- Task material -
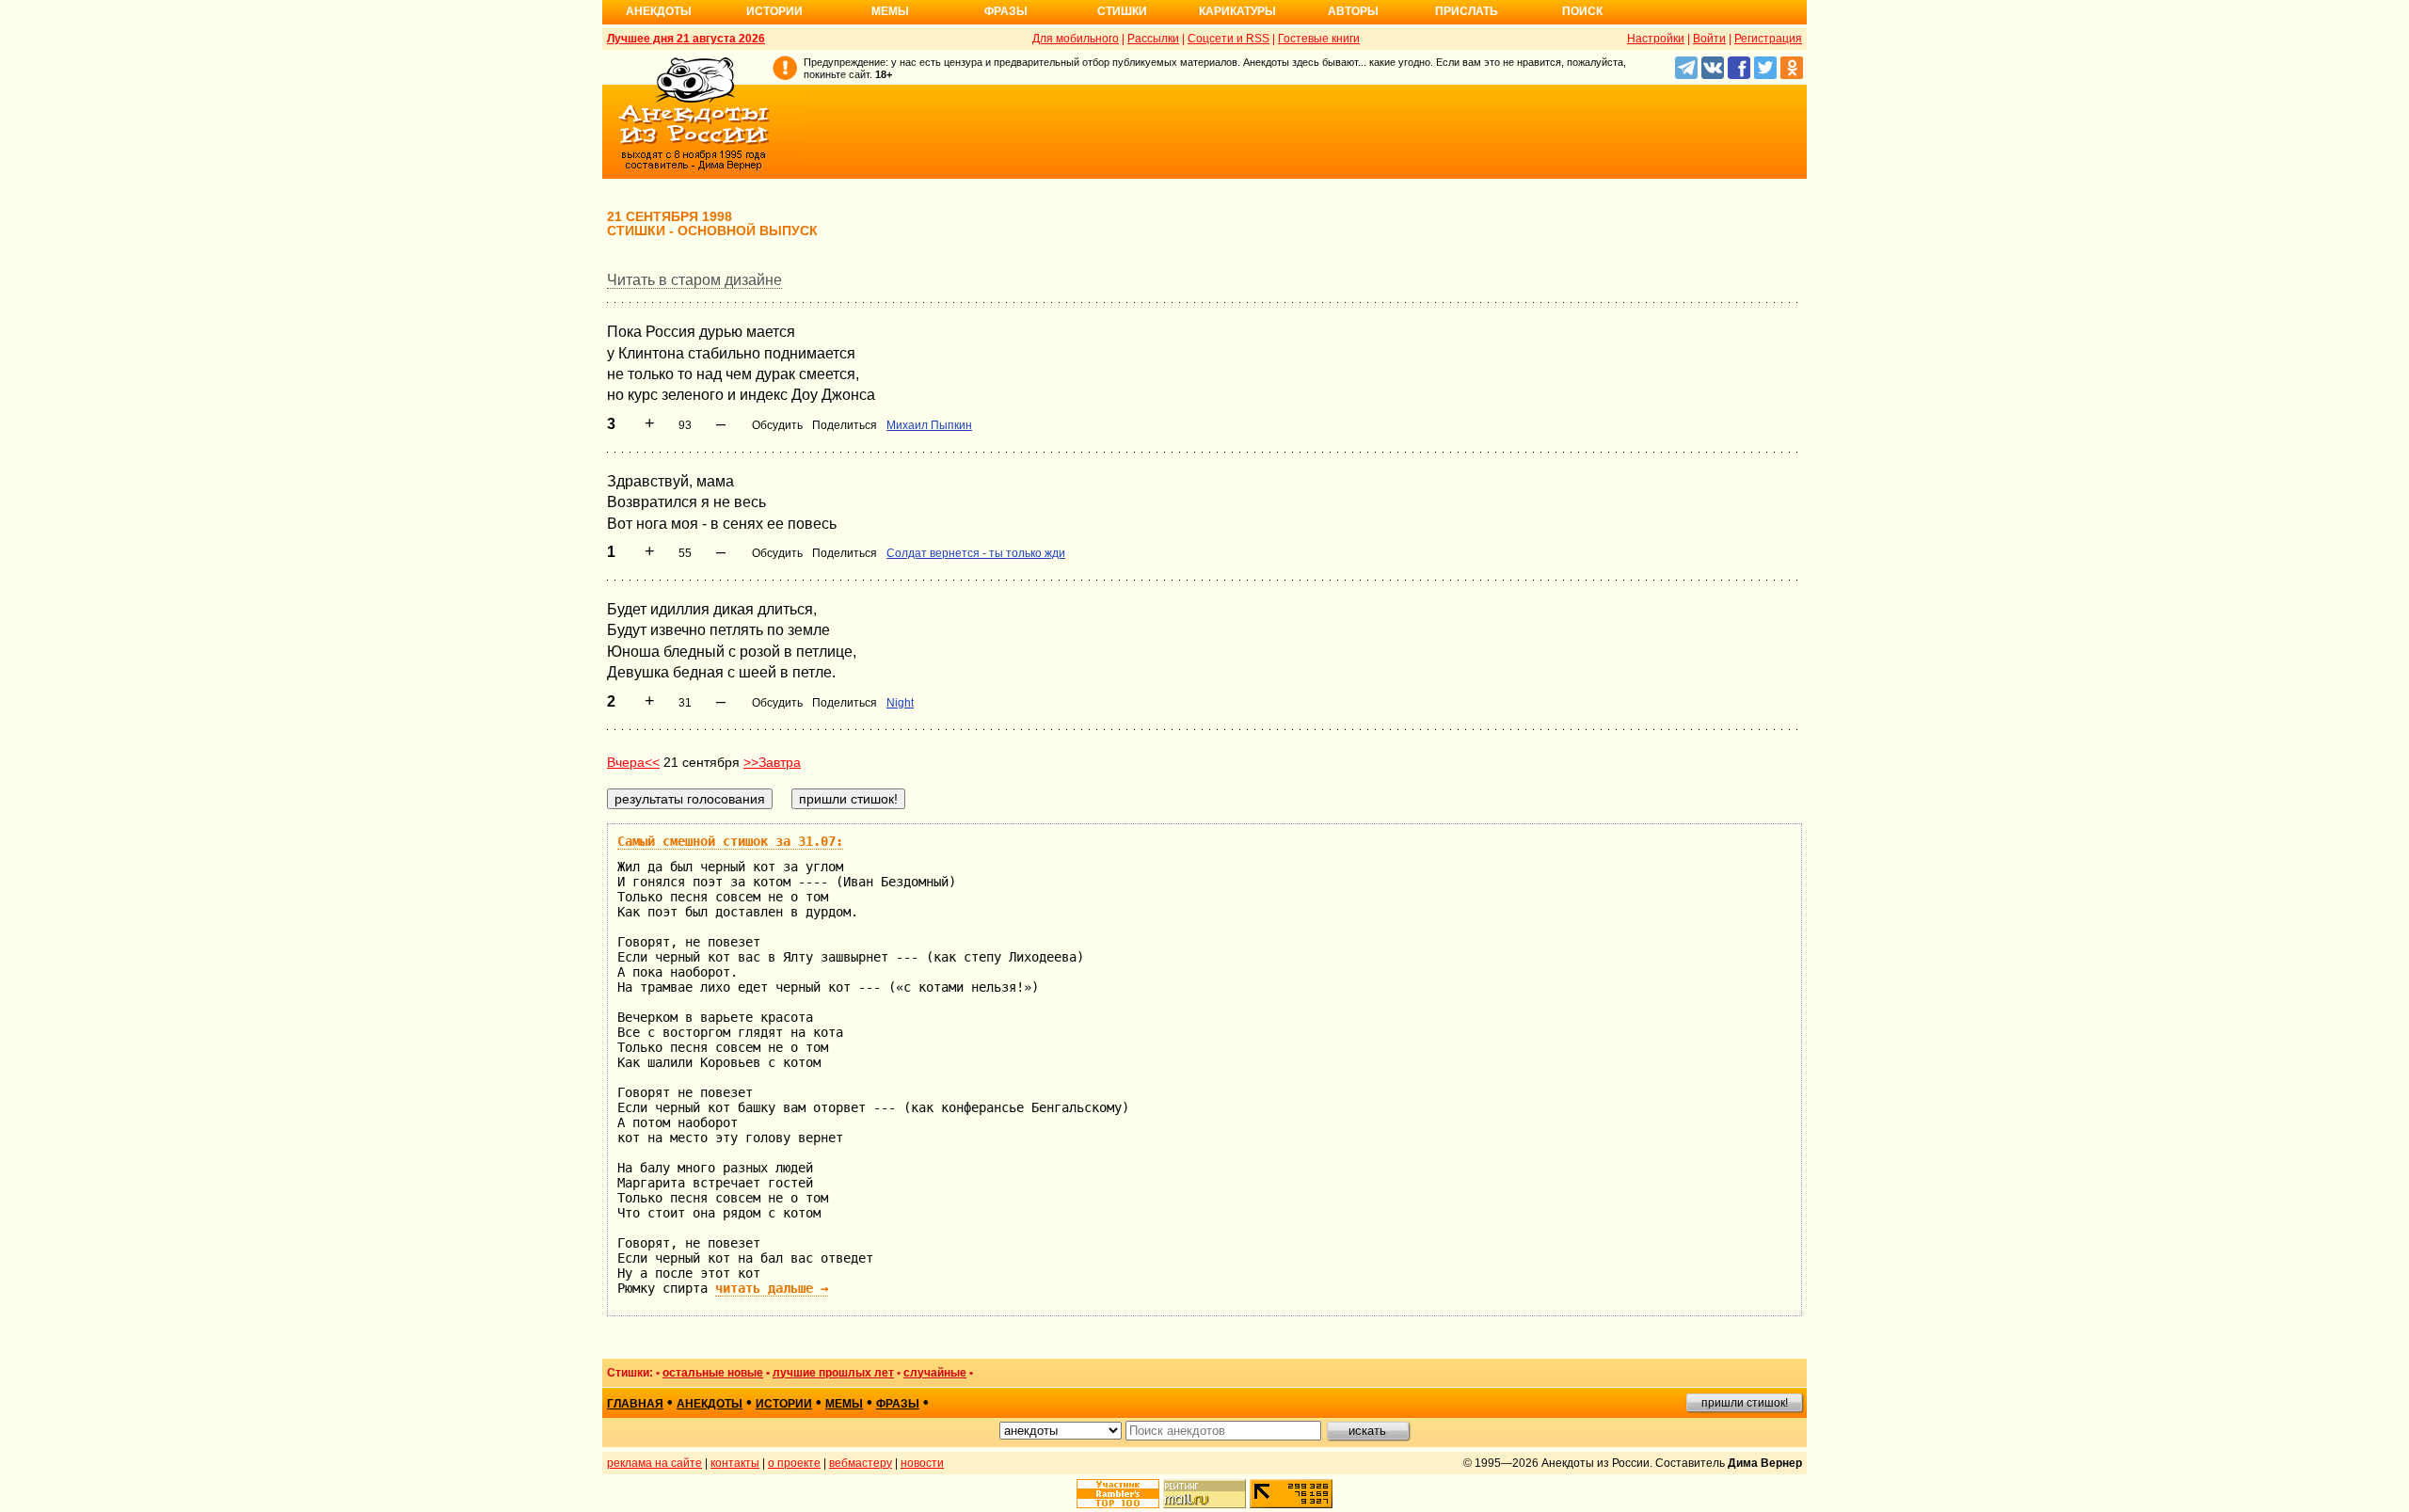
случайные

==

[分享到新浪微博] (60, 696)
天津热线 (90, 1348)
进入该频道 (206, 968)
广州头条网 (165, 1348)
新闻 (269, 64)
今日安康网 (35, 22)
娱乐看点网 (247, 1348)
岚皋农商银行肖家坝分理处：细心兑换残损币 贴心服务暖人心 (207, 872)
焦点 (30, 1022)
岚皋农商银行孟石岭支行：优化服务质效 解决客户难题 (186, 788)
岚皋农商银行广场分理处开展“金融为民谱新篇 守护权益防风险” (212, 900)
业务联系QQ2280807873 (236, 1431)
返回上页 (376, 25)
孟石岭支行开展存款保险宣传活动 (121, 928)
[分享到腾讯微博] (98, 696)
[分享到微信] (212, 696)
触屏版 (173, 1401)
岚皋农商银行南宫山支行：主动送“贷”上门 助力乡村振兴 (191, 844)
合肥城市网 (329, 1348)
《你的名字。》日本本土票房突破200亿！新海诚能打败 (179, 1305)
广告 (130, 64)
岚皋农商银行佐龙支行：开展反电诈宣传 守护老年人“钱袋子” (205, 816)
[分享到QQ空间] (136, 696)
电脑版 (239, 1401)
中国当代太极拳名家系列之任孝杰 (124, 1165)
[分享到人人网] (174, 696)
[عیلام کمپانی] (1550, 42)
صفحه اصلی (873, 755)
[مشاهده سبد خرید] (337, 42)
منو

...

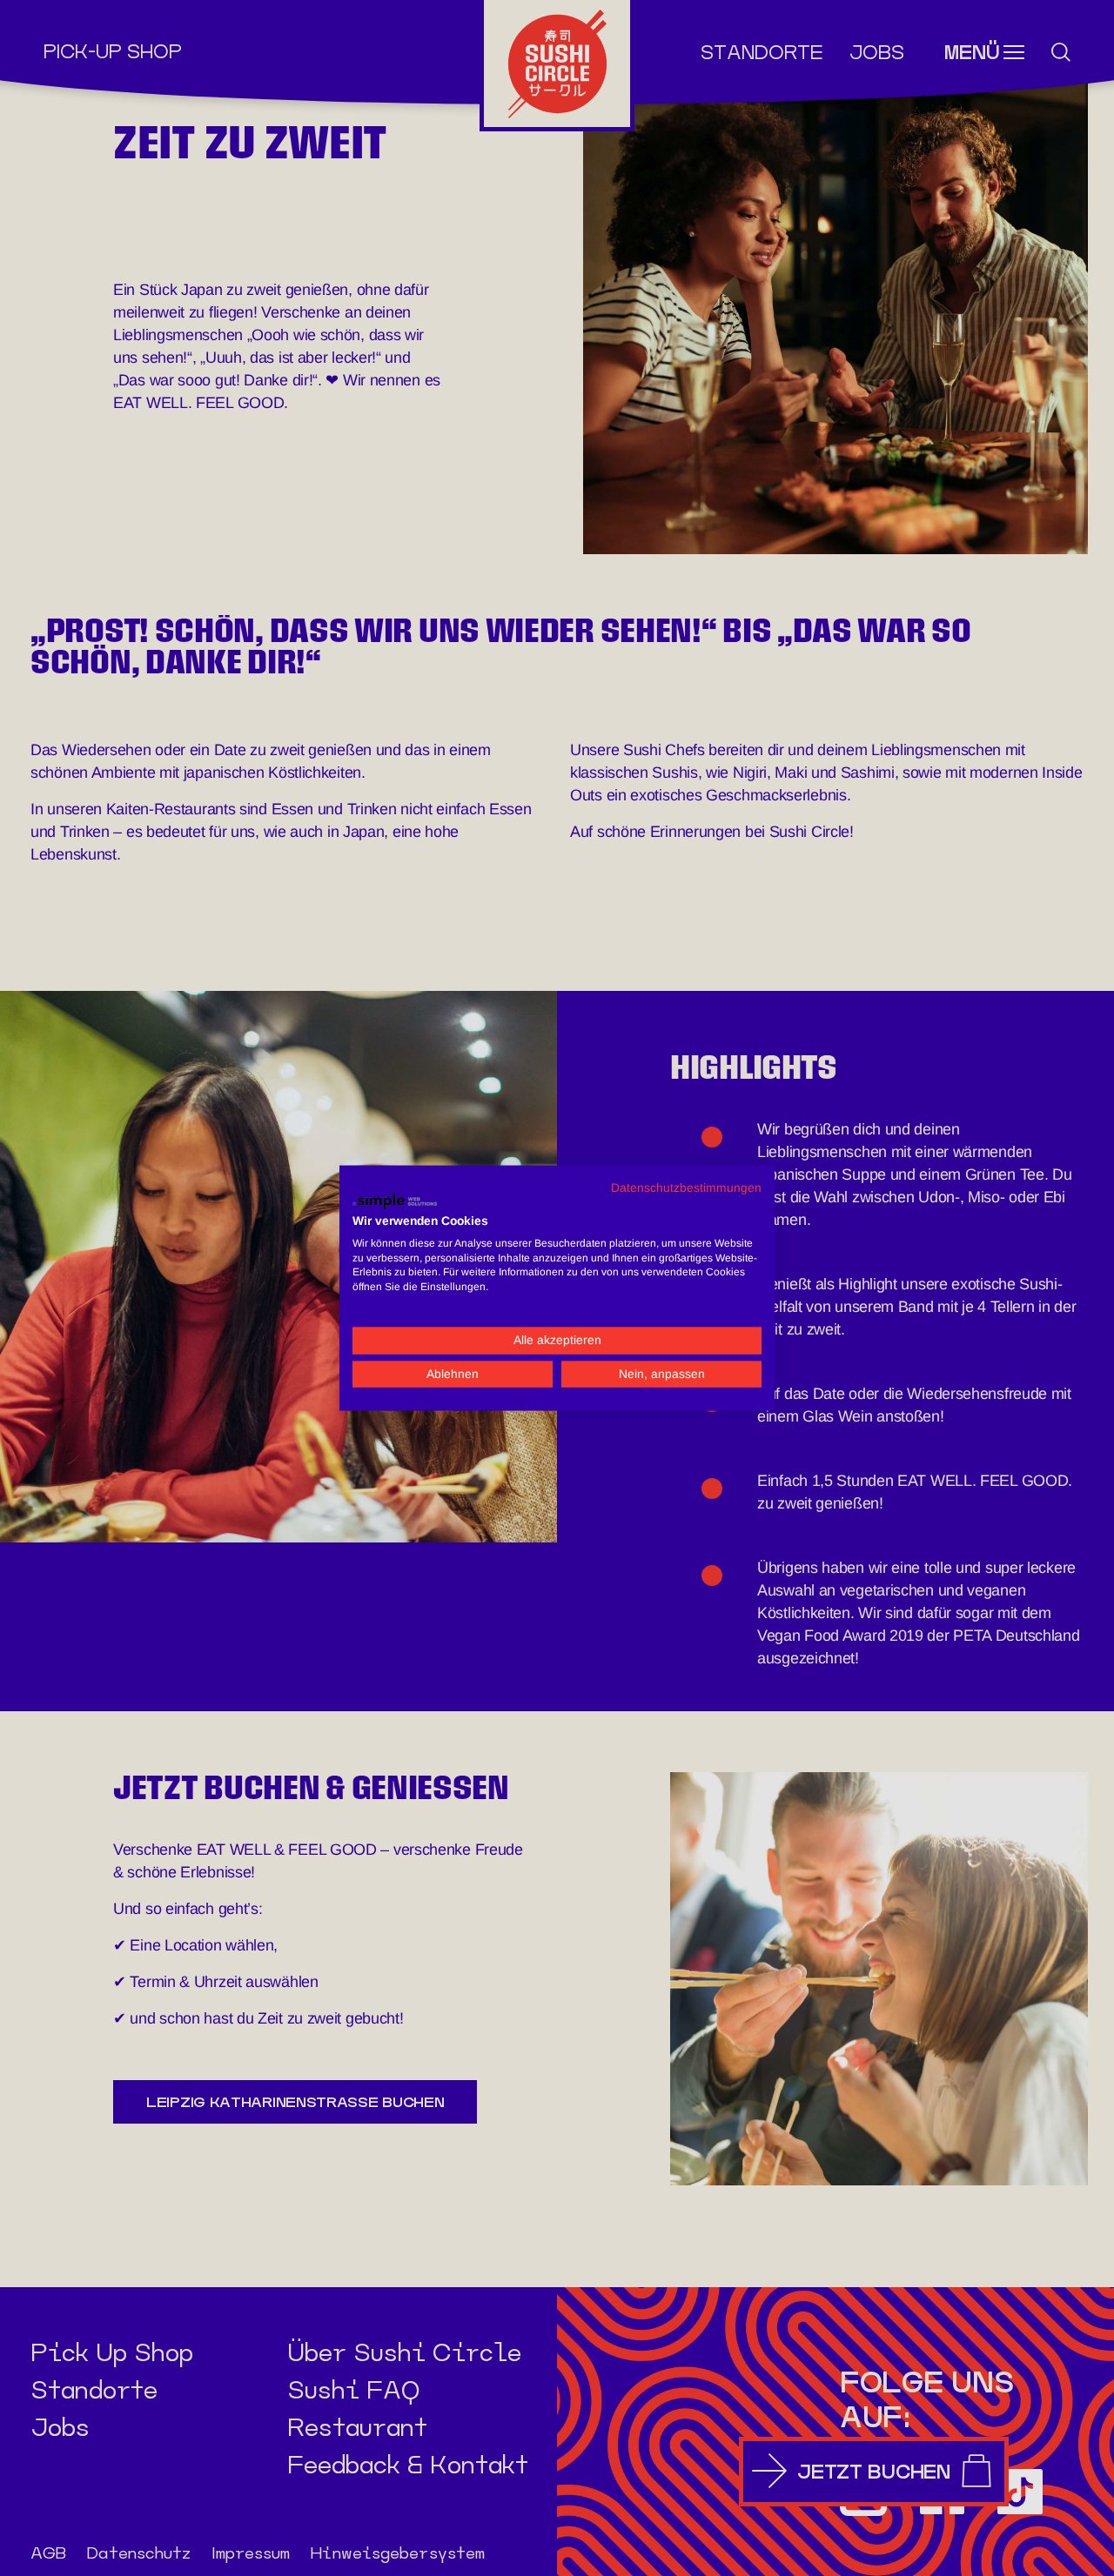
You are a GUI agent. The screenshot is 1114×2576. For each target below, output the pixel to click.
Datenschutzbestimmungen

- Exercise directions -
What is needed is an exact copy of the lines above, from the one containing "You are a GUI" through the one containing "Datenschutzbestimmungen", with nothing added.

- Exercise answer -
You are a GUI agent. The screenshot is 1114×2576. For each target below, output the pixel to click.
Datenschutzbestimmungen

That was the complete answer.